For an overview of the Event Management and Monitoring capabilities DoIT provides on the servers for which it has operational responsibility see DoIT Monitoring Services (Overview)
- Please ensure that the request for Event Management ans Monitoring is consistent with any previous arrangements made with the Help Desk for the handling of the services the monitor corresponds to (e.g. If the help desk is supposed to alert Jane Doe of customer complaints about service X; Jane Doe should also be a contact for the monitor pertaining to service X).
- Requests for event monitors are made through WiscIT - DoIT's Change Management tool.
To start your request, log in to WiscIT, create a new Change Request, Category - Monitoring, SubCategory - Monitoring Request.
- Under Description, provide details for each of the following:
- Specific Application/process/URL/database/OS/Node/etc to be monitored (for web monitor, an IP, or URL - otherwise, describe the target of the monitor): This is the object you want the monitor to target. It could be any of the examples listed as well as a log file, system parameter, etc.
- Steps for the event monitor and conditions to check (look for a specific string of characters on a webpage, measure the time it takes to load a webpage, check the disk space free, ensure a process is running, etc): Here is where you outline what actions the event monitor must do to test, and what specifically the monitor is checking for.
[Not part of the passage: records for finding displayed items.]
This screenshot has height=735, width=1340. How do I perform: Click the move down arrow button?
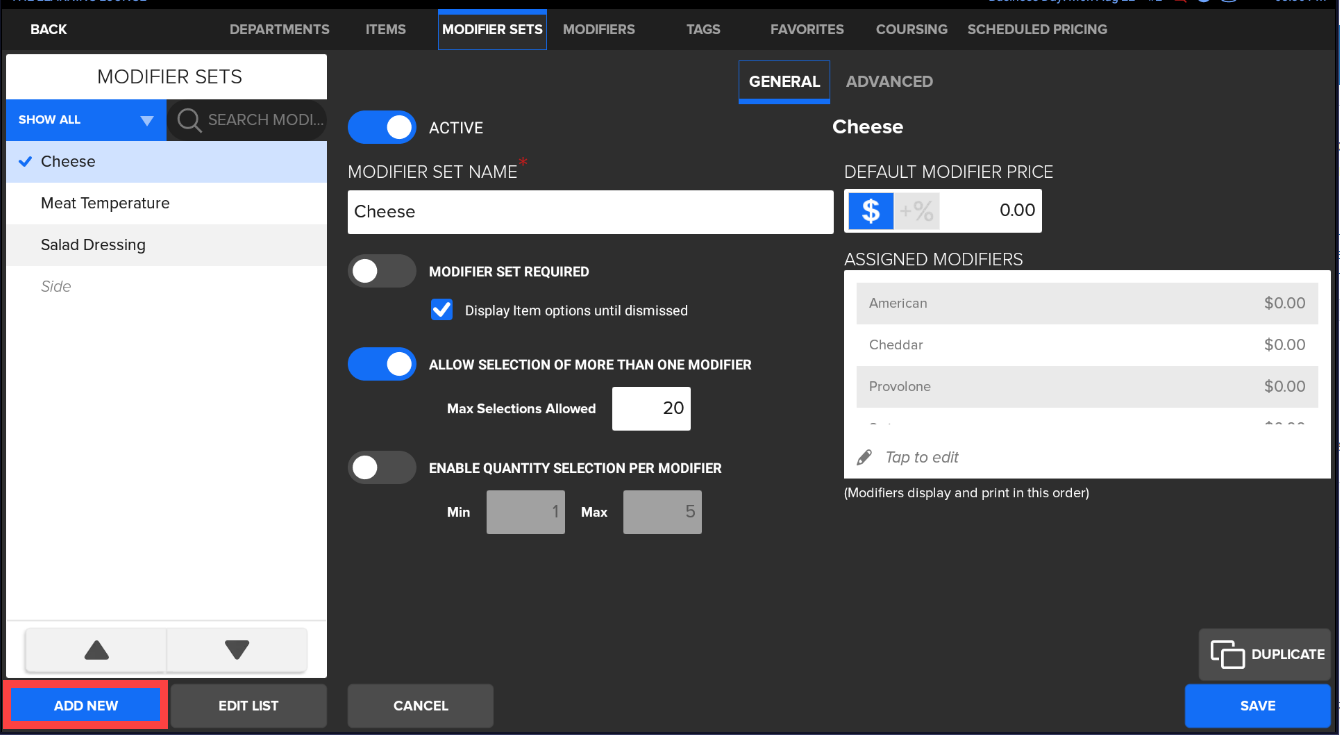[237, 651]
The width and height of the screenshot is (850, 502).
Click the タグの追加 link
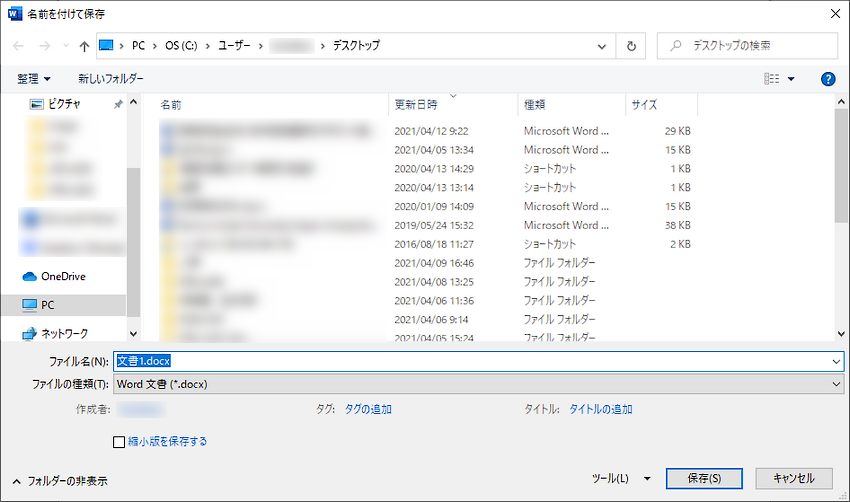[x=368, y=409]
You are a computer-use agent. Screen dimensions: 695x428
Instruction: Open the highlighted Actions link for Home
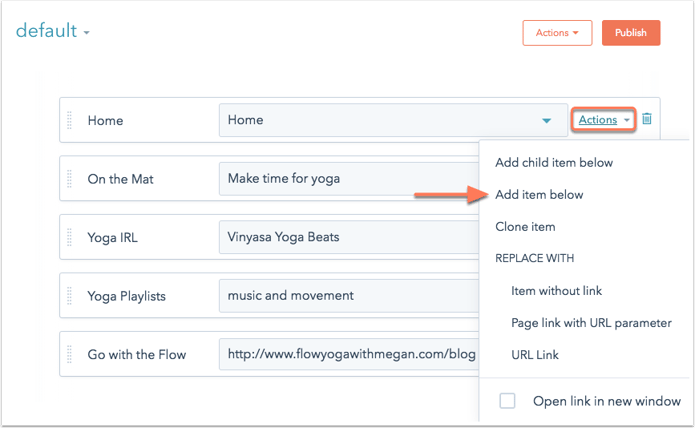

For example, you could ask for an event monitor to log in to a website and look for a specific string of characters. Or you could have a process on a DoIT server checked to ensure it's running, you could check how much memory is left on a device, etc.
- Thresholds, Failure, and/or Warning Conditions that require action(string of characters on a web page doesn't match the expected string, webpage taking >30 seconds to load, Disk free space has fallen below 30% but is above 5%, Disk free space is below 5%, process is not running, etc): List the specific values of text/value/time that you want the event monitor to trigger an alert for.
- Actions taken for each Threshold/Failure/Warning Condition (email warning of web page >30 seconds to load, email warning of Disk free space between 30% and 5%, incident created and escalated by the 24x7 staff if a process is not running, incident created and escalated by 24x7 staff if string of characters doesn't match on webpage): Here list which of your Thresholds/Failure Conditions you want notified by email only, or if you want them promoted to the 24x7 staff for incident creation (as well as an email notification).
- Frequency of event monitor (every 5 minutes 24x7, every half hour M-F 9-5, etc): How often you want the event monitor to check for the Thresholds/Failure Conditions. Some examples: every 5 minutes, 24x7; every half hour, 9 - 5 M-F; etc.
- Additional email address(es) to receive notification, for both email warnings and notification of incidents: Here you can have any combination individual addresses and group lists (jon.doe@wisc.edu, jane.doe@wisc.edu, ServiceSupport@wisc.edu).
- Person(s)' direct contact information in the event of incident (by default, 24x7 operators will refer to administrators listed in CMDB): By default, the 24x7 staff will use the service and monitor information available to them to contact the correct folks in the event of an incident. By default, they will look at the Service administrators. Beyond the Service Admins, who should be contacted if there is an incident created as a result of this particular event monitor, and how should the be contacted.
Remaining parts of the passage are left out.